The program began as a pilot in 1996 and has been thrice reauthorized since then. Nearly 300,000 employer use it, and Grassley says, "Since the system was created, improvements have been made to significantly decrease error rates including an appeal process, a self check option for people to make sure their information is correct, and a photo-tool capability to improve the ability of employers to determine if the employee and the photo match."
Bishops Side with Illegal-alien Lobby
Understandably, the illegal-alien lobby opposes it. And the bishops stand with them.
Although the bishops don’t emphasize the point, the JFI website makes clear that their ultimate goal in opposing Grassley's bill, like the reconquista lobby’s, is immediate amnesty for the 13 million illegal aliens already in the country. Although the website denies that the bishops support "amnesty," the JFI release on opposing the E-Verify program says otherwise. It suggests that strengthening E-Verify cannot work, and therefore the bill must not be passed without an amnesty.
Enforcement-only immigration policies are not working. In the past decade, Congress has spent $117 billion of taxpayer dollars on immigration enforcement initiatives, yet the number of unauthorized immigrants in the country has grown to 11.2 million and the demand for foreign-born, low-skilled labor has continued on pace with the ebbs and flows of the U.S. economy. Approximately 8 million — or 70 percent — of the unauthorized population are in the U.S. labor force and each year another 300,000 to 400,000 enter the country. It is clear that another approach is necessary.
The problem is that unless E-Verify’s expansion is undertaken in the context of comprehensive immigration reform, it will hurt U.S. workers and our already weakened economy. Unless Congress legalizes unauthorized immigrants, mandatory E-Verify will begin with a handicap of 8 million unauthorized workers who will be driven further into the underground economy, hurting both the U.S. economy and workers by decreasing federal tax revenue by more than $17.3 billion over ten years, creating an unequal workplace, and lowering labor standards for all workers. [Emphasis added.]
And, because of well-documented flaws in the Government databases upon which it relies, E-Verify does not detect over half of the undocumented workers entered in the system, yet results in false positives for hundreds of thousands of American workers.
The upshot is, the perfect is the enemy of the good. Because Grassley’s bill might not perfect e-verification, the bill does not deserve support.
While the bishops aver that illegals will provide about $17.3 billion in federal tax revenues in the next decade, they do not explain that illegals will cost Americans some $286 billion — $28.6 billion annually — in federal expenditures during the same time, as the Federation for American Immigration Reform has shown.
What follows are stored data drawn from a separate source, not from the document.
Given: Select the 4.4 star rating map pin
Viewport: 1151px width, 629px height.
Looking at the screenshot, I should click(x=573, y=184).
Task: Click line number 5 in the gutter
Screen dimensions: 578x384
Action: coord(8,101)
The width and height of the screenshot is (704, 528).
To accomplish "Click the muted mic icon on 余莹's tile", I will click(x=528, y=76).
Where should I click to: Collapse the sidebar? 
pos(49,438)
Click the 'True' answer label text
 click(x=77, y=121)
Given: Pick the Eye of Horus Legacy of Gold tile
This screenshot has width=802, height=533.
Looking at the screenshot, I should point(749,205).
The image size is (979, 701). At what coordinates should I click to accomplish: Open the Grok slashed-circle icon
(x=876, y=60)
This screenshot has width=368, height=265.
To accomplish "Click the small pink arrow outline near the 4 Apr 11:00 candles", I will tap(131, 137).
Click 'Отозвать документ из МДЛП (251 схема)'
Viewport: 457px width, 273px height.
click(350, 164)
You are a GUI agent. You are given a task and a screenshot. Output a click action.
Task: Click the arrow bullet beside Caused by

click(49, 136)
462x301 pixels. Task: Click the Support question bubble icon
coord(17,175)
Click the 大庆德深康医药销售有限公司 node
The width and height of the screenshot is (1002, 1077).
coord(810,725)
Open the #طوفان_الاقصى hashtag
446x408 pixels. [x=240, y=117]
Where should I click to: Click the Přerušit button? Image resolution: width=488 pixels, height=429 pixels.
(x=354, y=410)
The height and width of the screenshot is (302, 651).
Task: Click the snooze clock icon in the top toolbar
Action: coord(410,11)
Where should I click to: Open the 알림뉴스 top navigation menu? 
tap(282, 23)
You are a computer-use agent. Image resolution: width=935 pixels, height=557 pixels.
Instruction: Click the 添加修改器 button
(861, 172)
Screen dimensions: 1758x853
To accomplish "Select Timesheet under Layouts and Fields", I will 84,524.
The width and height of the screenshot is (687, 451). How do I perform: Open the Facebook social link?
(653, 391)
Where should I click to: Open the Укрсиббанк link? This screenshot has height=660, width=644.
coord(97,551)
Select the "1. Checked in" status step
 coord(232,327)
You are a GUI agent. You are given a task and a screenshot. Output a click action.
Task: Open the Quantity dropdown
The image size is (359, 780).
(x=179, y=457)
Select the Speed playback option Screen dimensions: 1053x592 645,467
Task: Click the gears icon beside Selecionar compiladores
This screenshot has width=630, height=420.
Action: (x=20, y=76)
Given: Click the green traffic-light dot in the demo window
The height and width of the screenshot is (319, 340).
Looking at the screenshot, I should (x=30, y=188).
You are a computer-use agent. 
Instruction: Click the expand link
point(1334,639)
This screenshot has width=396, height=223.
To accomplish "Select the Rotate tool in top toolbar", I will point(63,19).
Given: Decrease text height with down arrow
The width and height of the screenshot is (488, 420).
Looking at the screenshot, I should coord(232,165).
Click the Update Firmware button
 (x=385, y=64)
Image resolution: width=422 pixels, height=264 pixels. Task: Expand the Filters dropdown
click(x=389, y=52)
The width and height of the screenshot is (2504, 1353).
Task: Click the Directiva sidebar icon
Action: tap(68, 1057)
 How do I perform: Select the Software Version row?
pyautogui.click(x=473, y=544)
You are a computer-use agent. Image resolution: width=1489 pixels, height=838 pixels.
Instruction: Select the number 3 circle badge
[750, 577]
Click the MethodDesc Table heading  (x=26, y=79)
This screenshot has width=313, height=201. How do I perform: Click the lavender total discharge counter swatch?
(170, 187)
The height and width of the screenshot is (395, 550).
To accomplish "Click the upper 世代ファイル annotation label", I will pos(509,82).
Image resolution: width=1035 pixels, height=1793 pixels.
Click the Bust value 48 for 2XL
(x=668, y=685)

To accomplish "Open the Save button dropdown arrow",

And JFI's figures are incorrect. According to FAIR, illegals contribute $1.6 billion annually in federal income tax revenues. But what illegals receive in the earned-income and child tax credits total $3.9 billion. Taxpayers eat a net loss of about $2.3 billion. As for all receipts, such as Social Security and Medicare, illegals contribute some $9.5 billion to the federal treasury, which means their annual net cost is $19.1 billion.
FAIR reckons that about 13 million illegals live in the United States. If every illegal alien were deported tomorrow, the taxpayers would save $191 billion during the next decade in federal outlays alone. Using FAIR's figure for state expenditures on border jumpers, deporting them all would save $830 billion during the next decade.